_TASK DETAILS_
Everything from the line that contains "Where should I" through the last line below should be transcribed exactly, except the pictures.

_DATA TO EXAMINE_
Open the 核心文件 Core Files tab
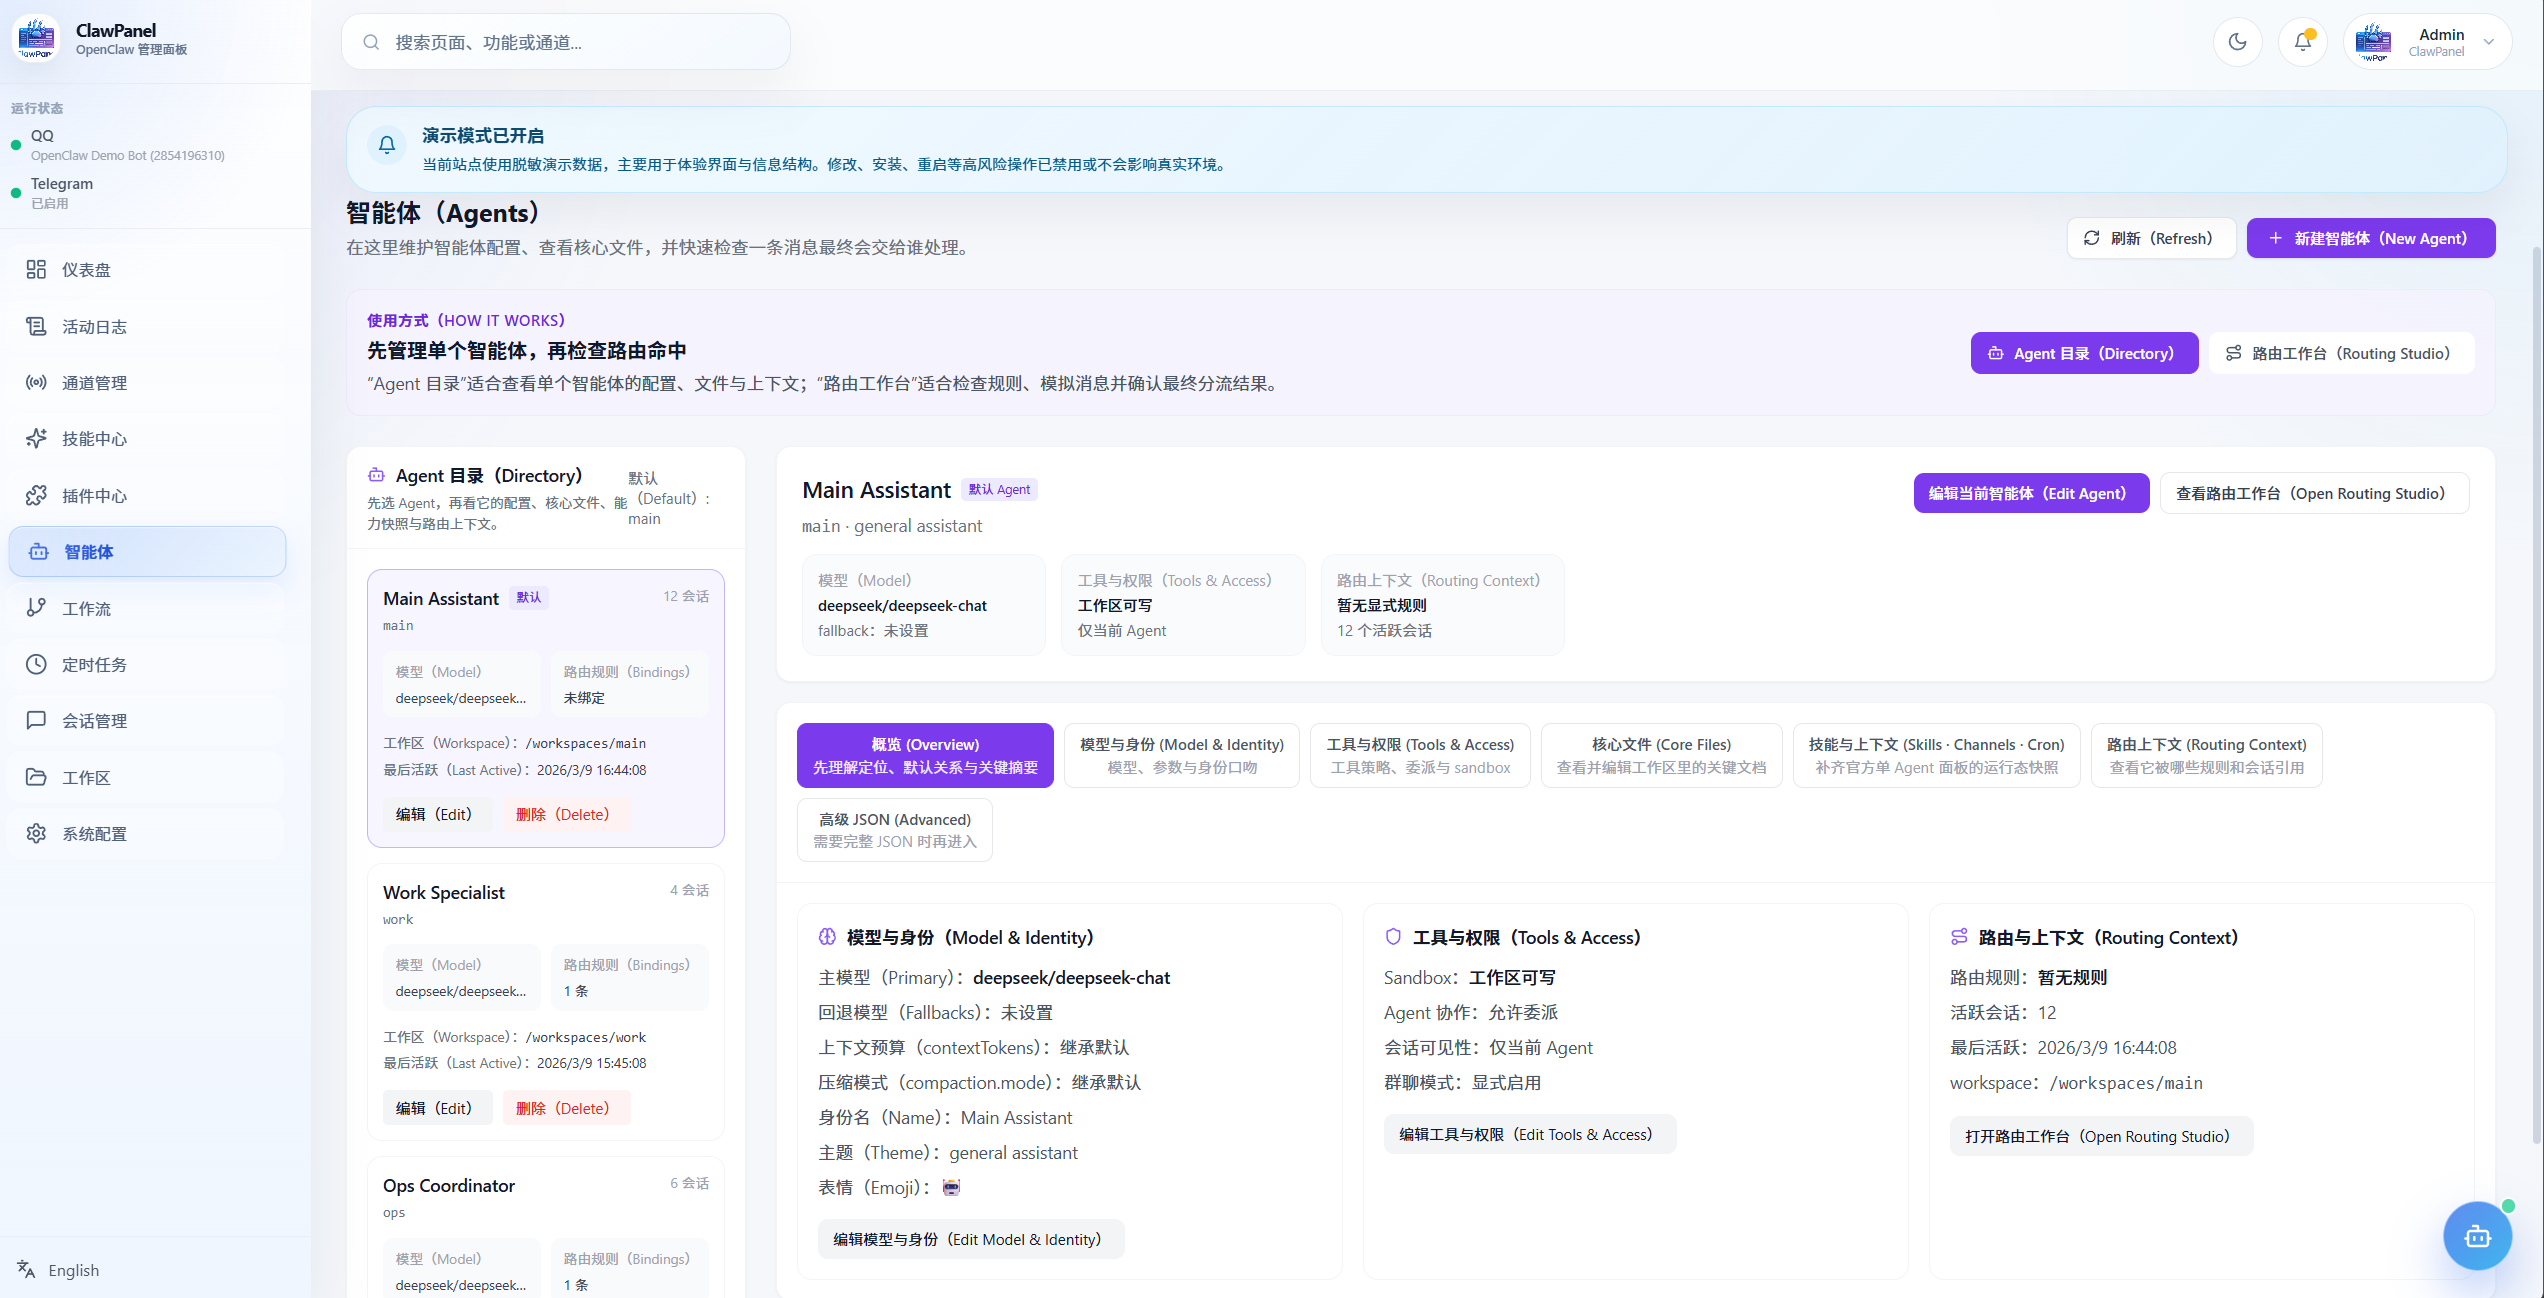The image size is (2544, 1298). point(1661,755)
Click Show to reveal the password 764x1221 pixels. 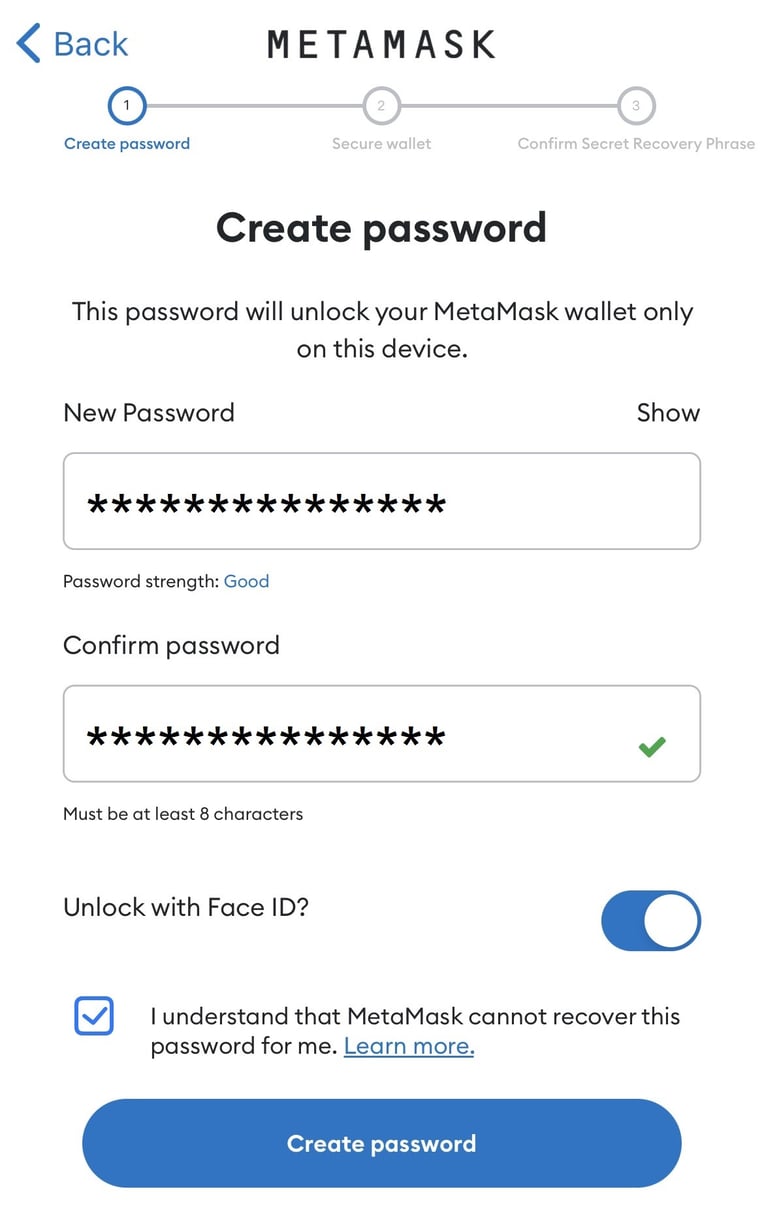click(x=668, y=412)
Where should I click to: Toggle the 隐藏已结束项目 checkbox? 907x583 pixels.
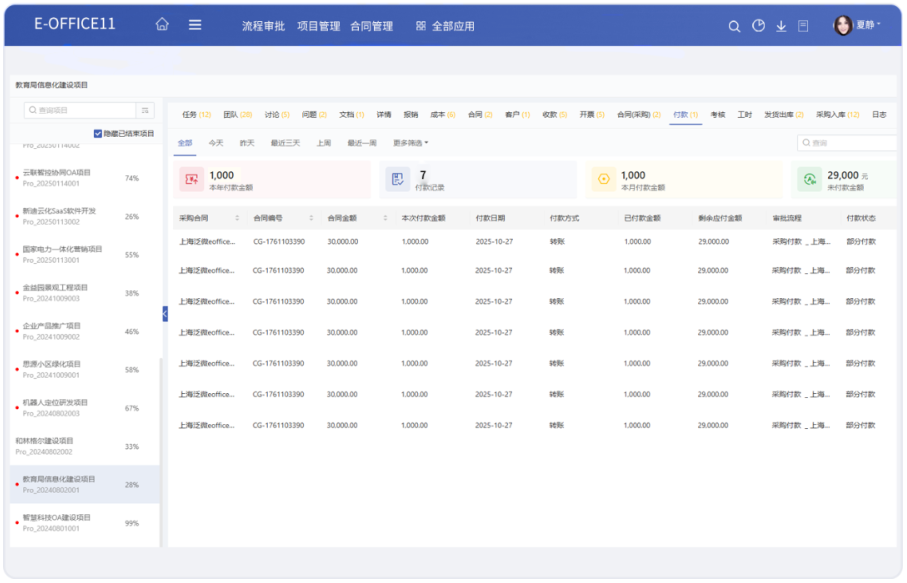pyautogui.click(x=98, y=133)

_ANSWER_
Where should I click to: Toggle the 隐藏已结束项目 checkbox? 907x583 pixels.
pyautogui.click(x=98, y=133)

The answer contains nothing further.